Ferretti (Peba): "Metro e percorsi tattili inadeguati. Folle la pista in corso Venezia"

«In una città in cui vivono bene i disabili, vivono meglio tutti». Questo è un punto di vista consolidato nel mondo delle associazioni che si occupano di persone con disabilità motorie. «Progettare bene significa rendere gli spazi accessibili a tutti» spiega Andrea Ferretti, presidente di Peba Onlus.
Peba è l'acronimo di «piani eliminazione barriere architettoniche». E i «peba» sono strumenti previsti da una legge di quasi 40 anni (la 41 dell'86) e da allora rimasti lettera morta quasi ovunque in Italia. «Circa il 5% dei Comuni li ha adottati - spiega l'architetto Ferretti - il panorama in generale è di grande arretratezza. Il nostro obiettivo è sollecitare i Comuni e aiutarli a realizzare i Piani. Roma per esempio non lo ha. Io me ne occupo da diversi anni - spiega Ferretti - e a Milano la situazione è questa: il Peba è stato fatto in occasione dell'Expo, anche perché in assenza del piano sarebbe stato difficile ottenere la candidatura. Adesso il tema si ripropone in vista delle Olimpiadi, però Milano è fra le città 5% che ha adottato il Peba, un documento che ha fatto una fotografia a 6 anni fa e ha censito circa 4mila interventi da fare per rendere accessibili almeno gli edifici pubblici, poi ci sono norme sulle barriere negli edifici privati e gli adempimenti per le attività commerciali». Nel pubblico, Milano ha fatto una cosa su quattro, in 6 anni. «Ha realizzato circa un migliaio dei 4mila interventi che contava il Peba, mancano opere per 60-70 milioni, né tanto né poco per una città come Milano, bisogna avere la volontà politica».

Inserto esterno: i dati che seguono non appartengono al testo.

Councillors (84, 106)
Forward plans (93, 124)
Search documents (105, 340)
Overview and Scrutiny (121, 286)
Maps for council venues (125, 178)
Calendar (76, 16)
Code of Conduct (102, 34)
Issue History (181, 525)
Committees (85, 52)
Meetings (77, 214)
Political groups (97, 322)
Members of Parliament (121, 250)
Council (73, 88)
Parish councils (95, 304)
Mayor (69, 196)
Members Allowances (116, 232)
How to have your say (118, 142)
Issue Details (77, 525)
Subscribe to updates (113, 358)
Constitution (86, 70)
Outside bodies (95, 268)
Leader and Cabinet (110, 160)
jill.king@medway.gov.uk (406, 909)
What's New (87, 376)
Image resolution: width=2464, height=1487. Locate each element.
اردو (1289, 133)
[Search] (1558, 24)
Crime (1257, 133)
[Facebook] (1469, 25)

Nota dolente, le linee del metrò. «Oltre il 40% delle linee 1 e 2 sono inaccessibili, anche se sono stati presi impegni formali in questo senso. Certo, adeguare un mezzanino non è una cosa così banale, e come sappiamo, da quando è entrata in vigore la legge, Atm ha istituito un servizio di terra, a richiesta, per le persone che ne hanno bisogno, un servizio con costi non indifferenti, che va avanti da decenni». «Certo - prosegue Ferretti - il tema è delicato, pensiamo ai tram che hanno ancora i gradini all'ingresso, noi li vendiamo a San Francisco ma qui non sono a norma. Ci sono poi i sampietrini che creano grosse difficoltà a chi ha problemi motori. Certo, sappiamo bene che ci sono questioni storiche e monumentali da tenere presente in una città antica come lo sono quelle italiane, ma occorre buon senso, sapendo che non bisogna mai ridurre il tema delle barriere solo a chi è su carrozzina. Riguarda tutti».

Altro punto debole di Milano sono i percorsi tattili, quelle strisce che rappresentano dei codici per i non vedenti. «Siamo lontani anni luce da una percentuale dignitosa di questi percorsi». E poi lavori stradali, urbanistica tattica e manutenzioni. «L'eliminazione delle barriere passa da un'attenta manutenzione della viabilità, di strade e marciapiedi. Nonostante ci siano norme precise, non sempre accade. Le toppe che spesso vediamo sono un pericolo, quelle appena fotografate a Niguarda, in una situazione che è già sbagliata, sono una cosa oscena, inquietanti». Infine il capitolo ciclabili: «Hanno fatto grande scalpore e noi abbiamo mandato segnalazioni, quella di Porta Venezia in effetti è l'emblema di una progettazione fatta di fretta e con l'impeto dell'agone. È evidente che sono state fatte con pochissimo rispetto non solo della viabilità ma anche dei disabili. Mettere un parcheggio per disabili fra una ciclabile, una pedonale e una corsia carrabile, è una cosa inguardabile, manca lo spazio fisico per far scendere la carrozzina. Che si sia d'accordo o meno, c'è un tema di cose fatte male».